*Problem to solve*: Summarize the aquarium plant thread below in two sentences.

*Extract to read*:
# >>New to Aquarium Plants (Need Help with Low Light/Low Tech Plants)!!<<



## nap83 (Feb 7, 2006)

What's going on guys, I'm new to the forum, a little frustrated and way too curious. I need help with a bunch of stuff, here goes:

_1._ I run 1.5 Watts per gallon in my 55G tank with *Flora-Sun* by ZooMed, *does anyone have any experience on this*? 
_2._ I also run a Nutrafin Hagen CO2 System, just for the hell of it although I don't think it's working. My naive self tried to plant Purple Cabomba, Vallisneria & an Amazon Sword on a Low-Light System so the Cabomba had to go since it was just dying and making a mess, I also trimmed some stems off the Amazon Sword, they're growing *NEW* leaves but the old leaves it started out with seems to just die off, should I keep the Amazon Sword in the tank or is it a hopeless case?
_3. _The Vallisneria, I placed in the middle of the tank where I put an extra 60 Watt Clip-On Lamp on top of it, seems to be doing fine and getting some growth, will it survive? *What are everyone's thought of Vallisneria?*
_4. _I ordered some Low-Light plants as well because of my frustration, namely; *Anubias Congensis, Java Ferns, Java Moss, Crytocoryne Wendtiis "Green", any insight about this? *

Thanks a lot, I know it's a lot of questions but I'm such a newbie! My apologies, any help will do...


----------



## BryceM (Nov 6, 2005)

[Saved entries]
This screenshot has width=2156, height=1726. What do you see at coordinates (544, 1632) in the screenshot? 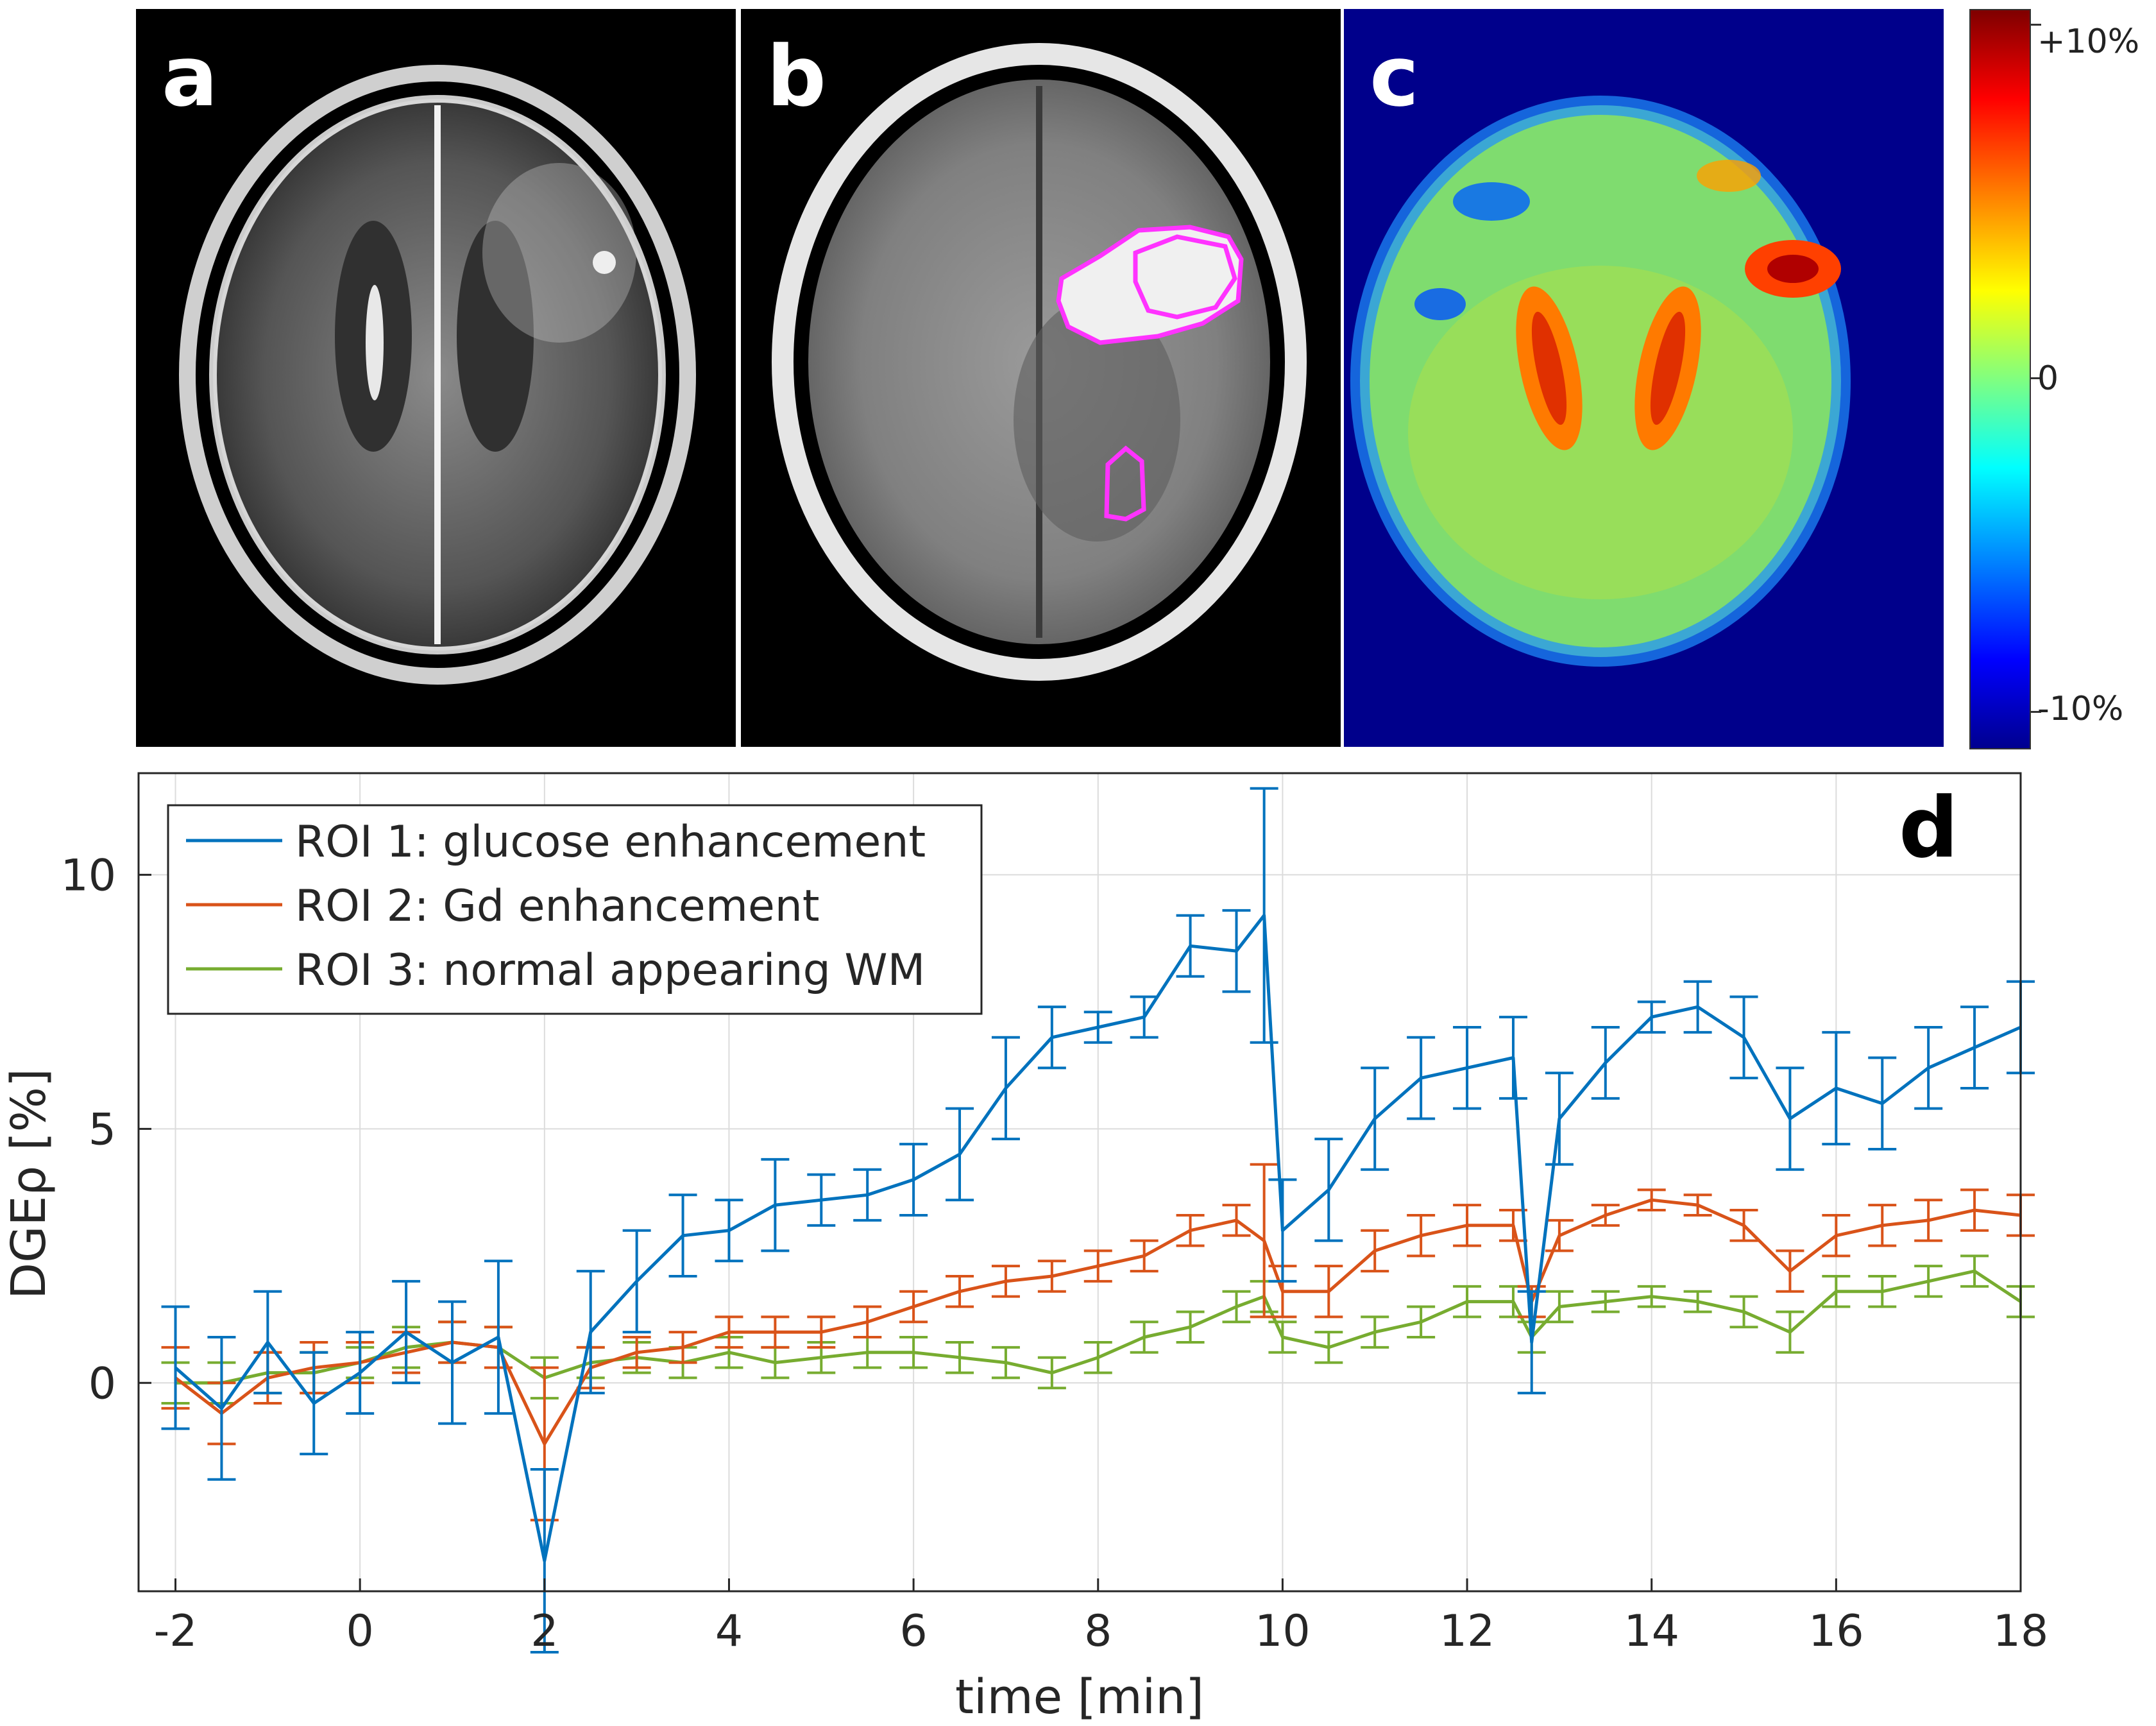
I see `x-tick-label: 2` at bounding box center [544, 1632].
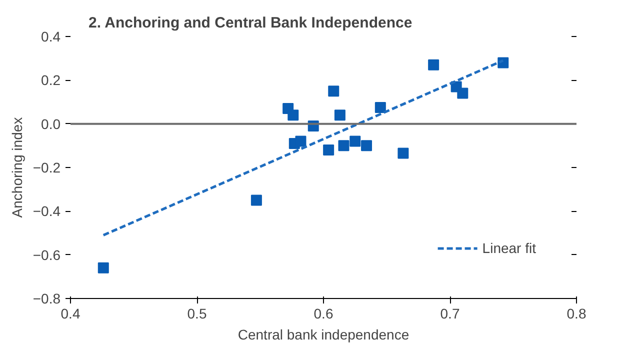  Describe the element at coordinates (450, 314) in the screenshot. I see `x-tick-label: 0.7` at that location.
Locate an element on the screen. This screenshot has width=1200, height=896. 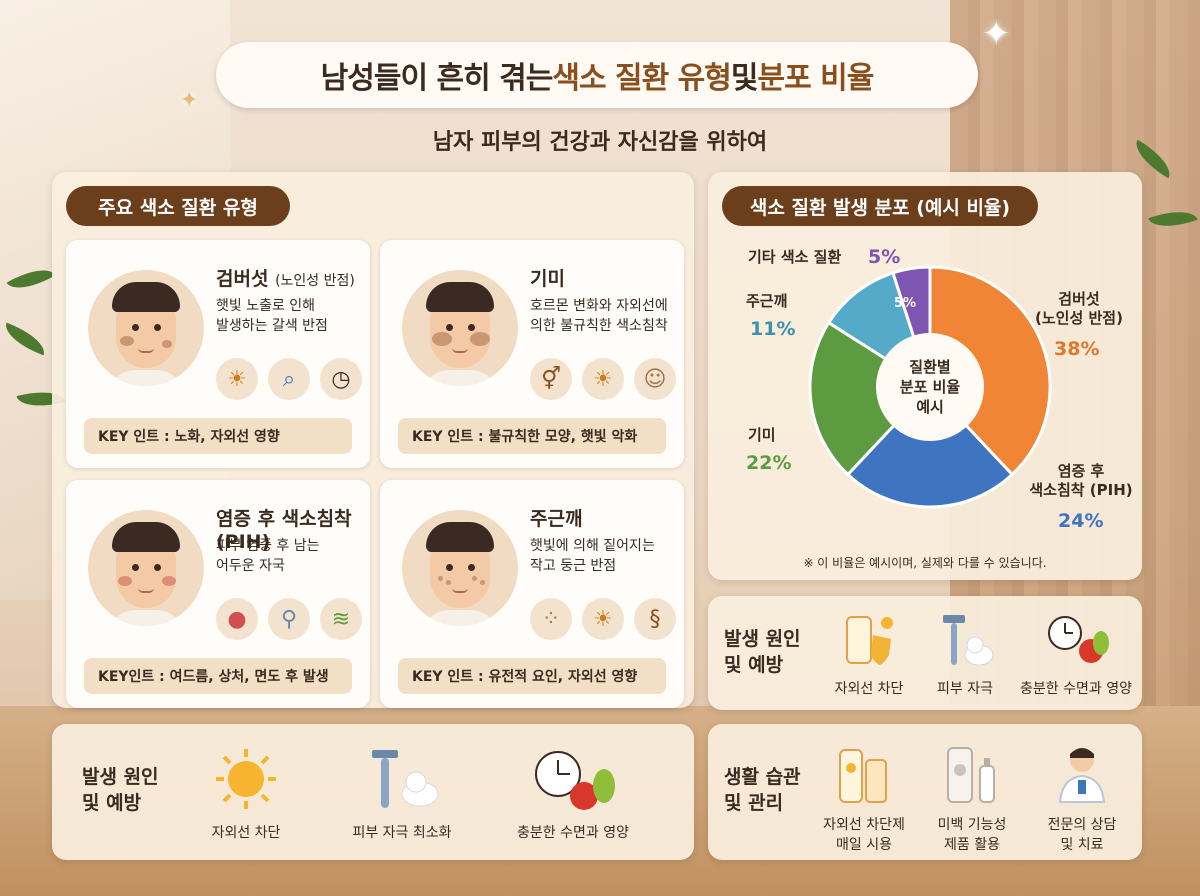
gender-icon: ⚥ is located at coordinates (551, 379).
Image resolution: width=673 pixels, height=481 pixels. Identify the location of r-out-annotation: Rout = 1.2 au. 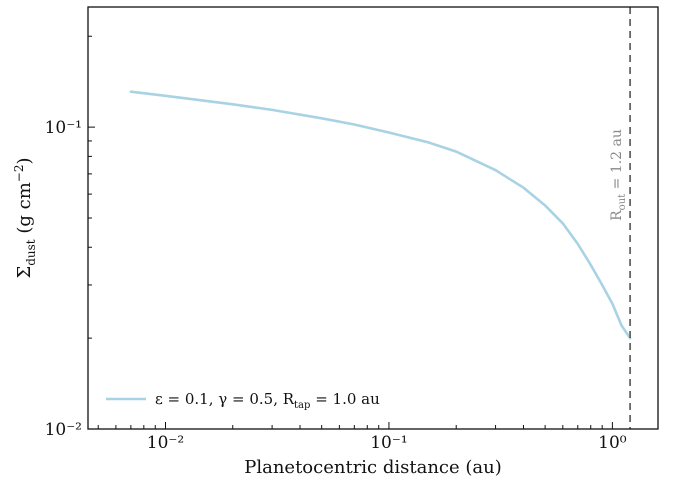
(618, 175).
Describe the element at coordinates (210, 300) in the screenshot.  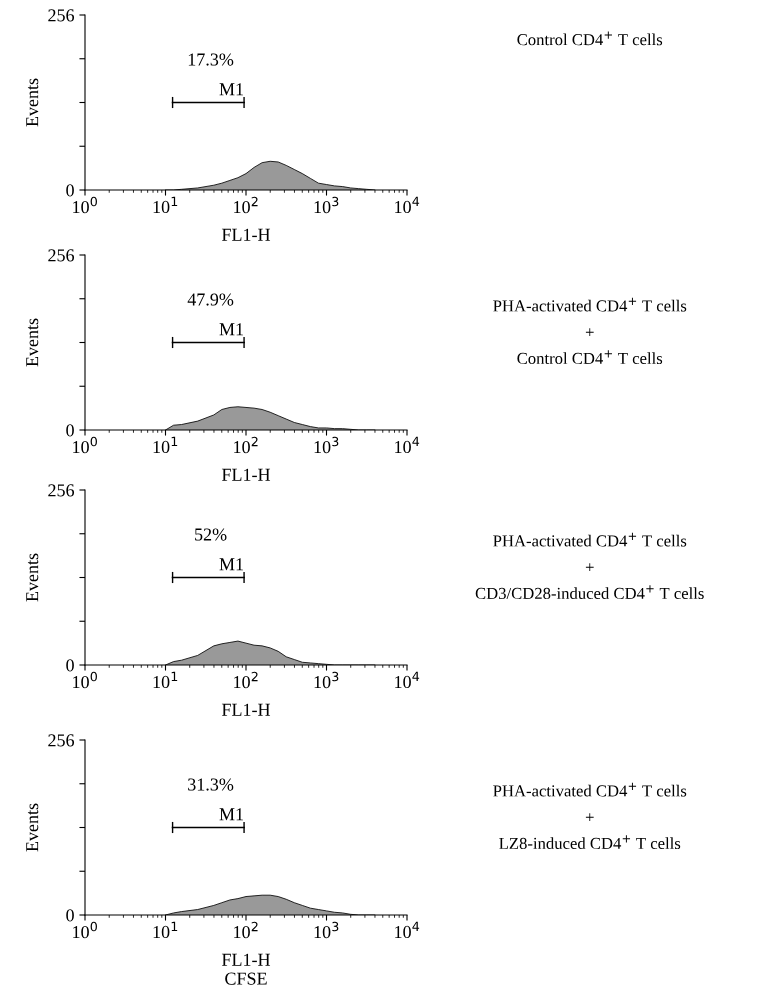
I see `annotation: 47.9%` at that location.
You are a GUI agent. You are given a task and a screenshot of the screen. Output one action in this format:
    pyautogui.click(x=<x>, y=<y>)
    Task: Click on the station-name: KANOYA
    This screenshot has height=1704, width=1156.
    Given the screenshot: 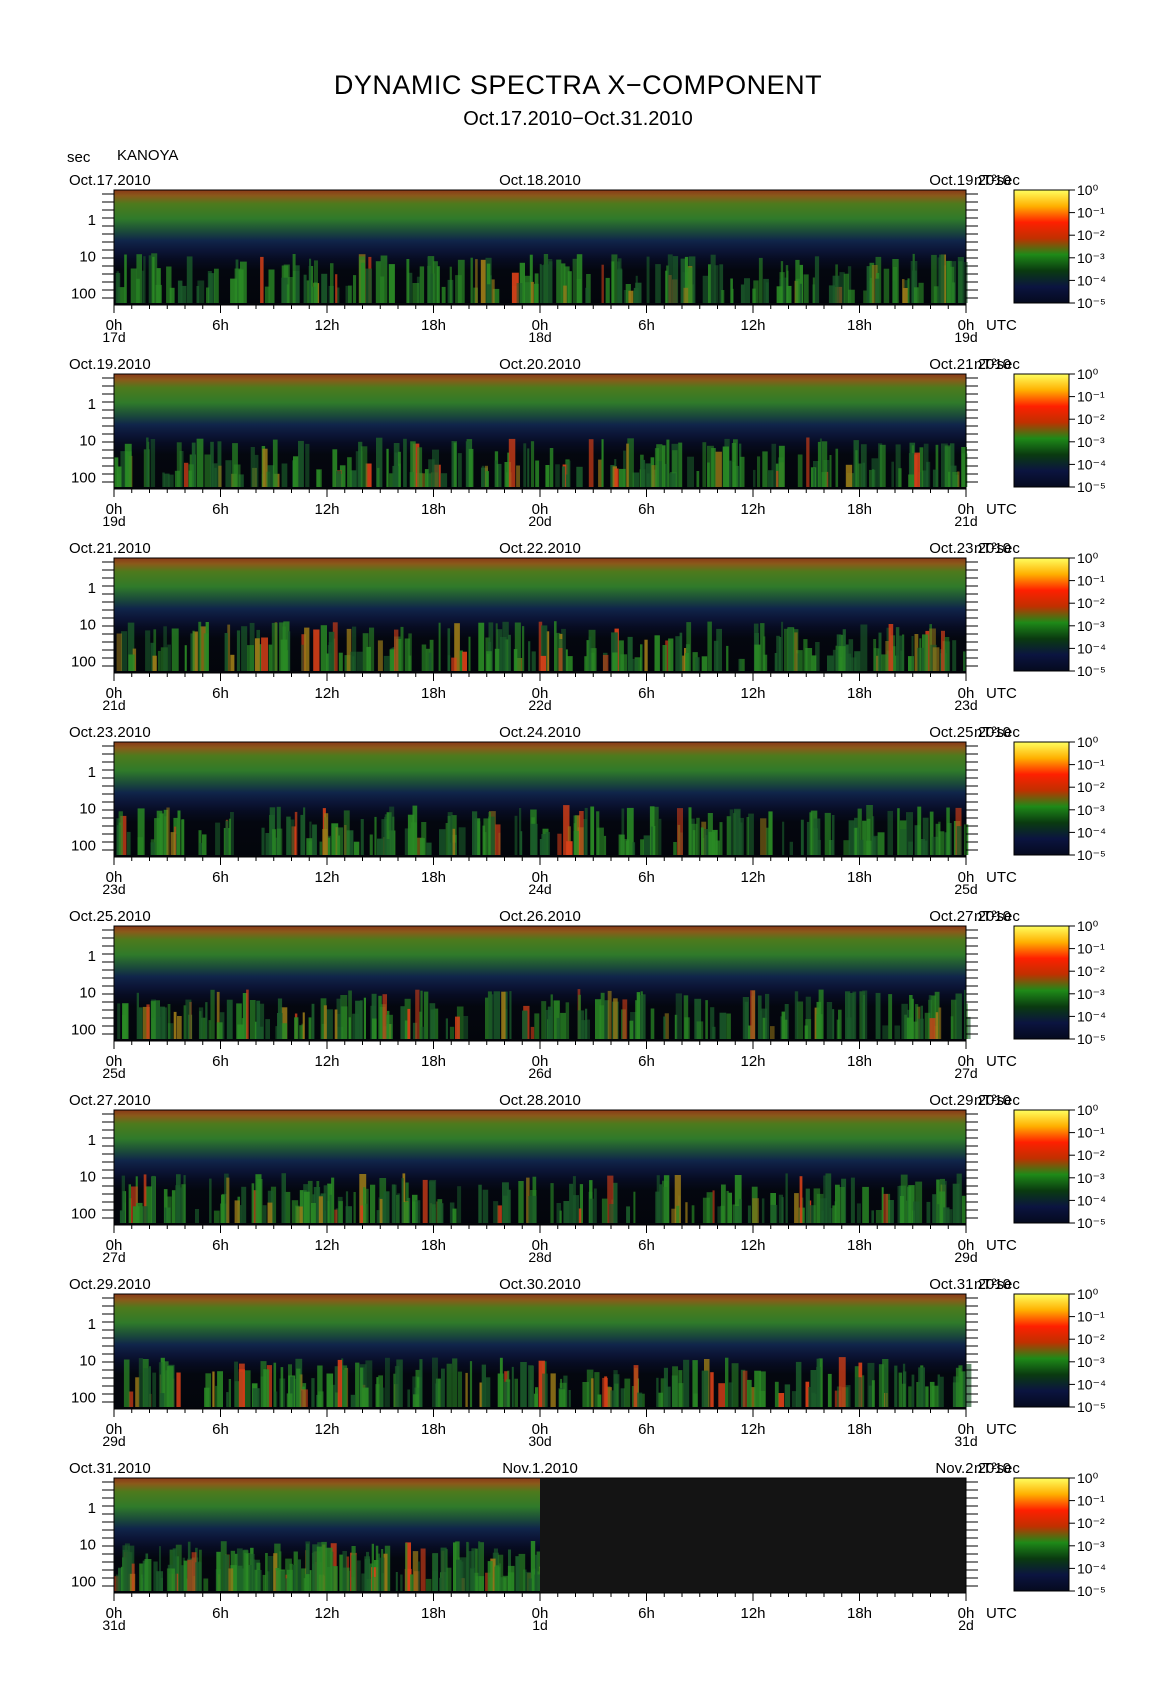 What is the action you would take?
    pyautogui.click(x=148, y=156)
    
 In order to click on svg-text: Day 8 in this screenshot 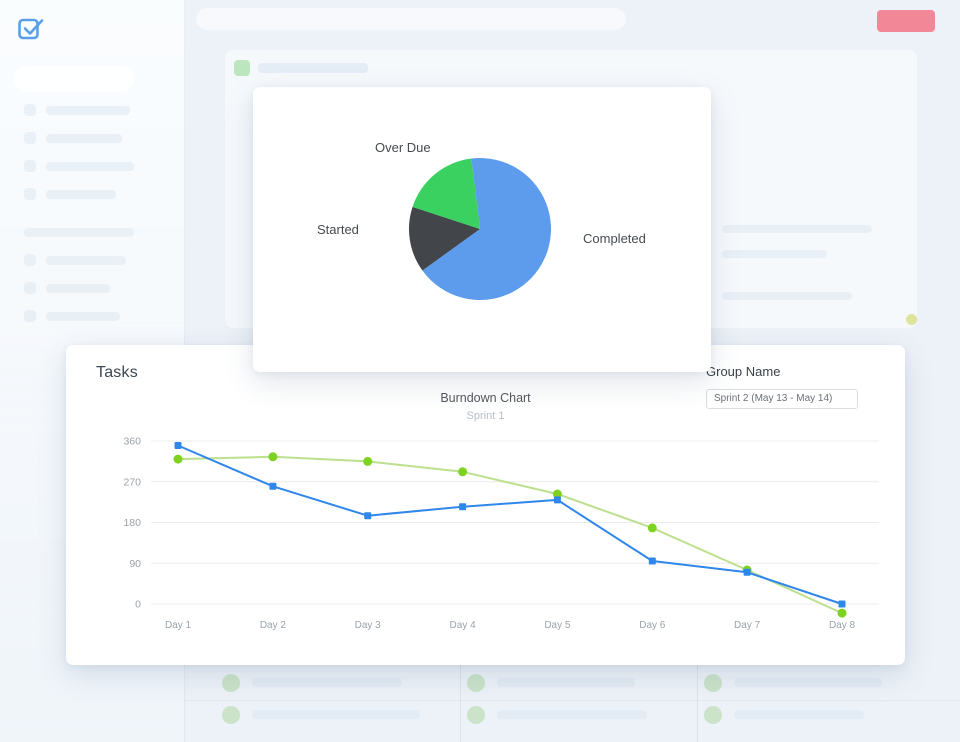, I will do `click(842, 626)`.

*Answer to this task*: A newcomer with a 55-gallon tank, 1.5 watts per gallon of Flora-Sun lighting and a Nutrafin Hagen CO2 system that may not be working says the Purple Cabomba was removed because it was dying. The poster asks whether to keep an Amazon Sword that grows new leaves while its old ones die off, whether Vallisneria under an extra 60-watt clip-on lamp will survive, and what others think of the ordered low-light plants: Anubias Congensis, Java Ferns, Java Moss and Crytocoryne Wendtiis "Green".